"Kalau dari segi budaya, judi itu budaya instan wealth without work, ingin kaya tanpa bekerja keras atau melihat proses kerja. Orang-orang menggantungkan harapan pada sesuatu yang tanpa perlu bekerja keras," kata dia melanjutkan.
Pria kelahiran Solo ini lantas menyebut saat ini juga ada istilah budaya kekinian. Yaitu, kecenderungan orang-orang yang mengutamakan hari ini, tanpa berpikir panjang ke depan.
Hal ini pula yang dirasa menjadi alasan mengapa orang-orang banyak yang terjerumus dalam perjudian. Menurutnya, ini adalah salah satu cara setan untuk mendorong orang-orang segera mengejar nafsu terhadap dunia.
"Orang yang berjudi itu tidak tahu betapa Allah murka kepada perjudian.
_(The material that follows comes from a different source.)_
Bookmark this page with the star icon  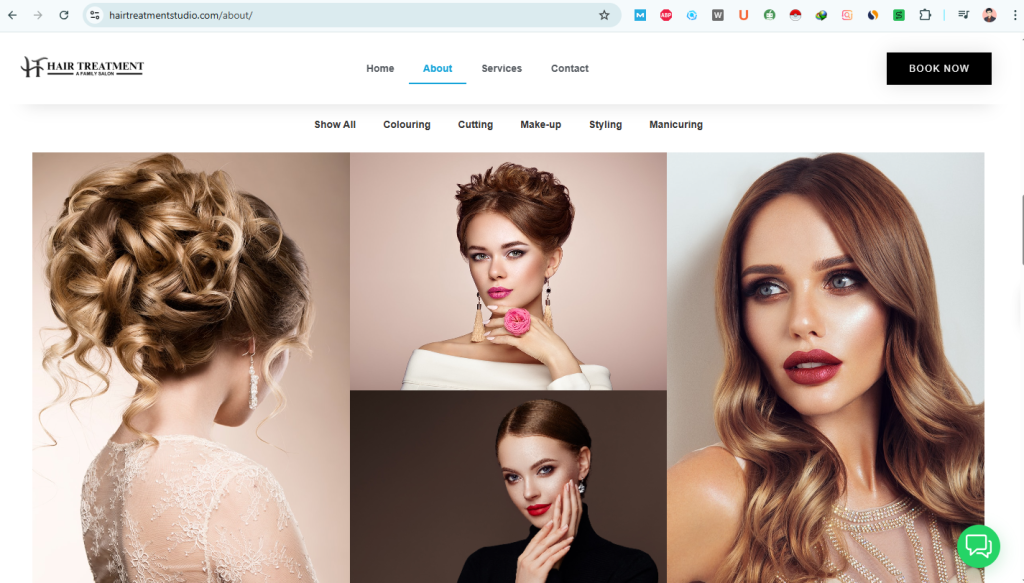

Itu dosa besar," ucap Ustadz Wijayanto.
Untuk menumpas perjudian online ini, ia menyebut perlu kerja sama yang baik dan keinginan kuat dari pemangku kebijakan dan otoritas berwajib. Sebagaimana perbuatan dosa, hal ini bisa terjadi karena alasan internal atau niat dan eksternal atau kesempatan.
Tanpa peran dari pemerintah, ia menilai selamanya hal ini akan susah untuk diberantas. Ustadz Wijayanto pun mengkritik denda yang dikenakan kepada bandar judi yang cuma Rp 2 miliar, sementara keuntungan yang mereka dapat dalam satu hari mencapai Rp 200 miliar.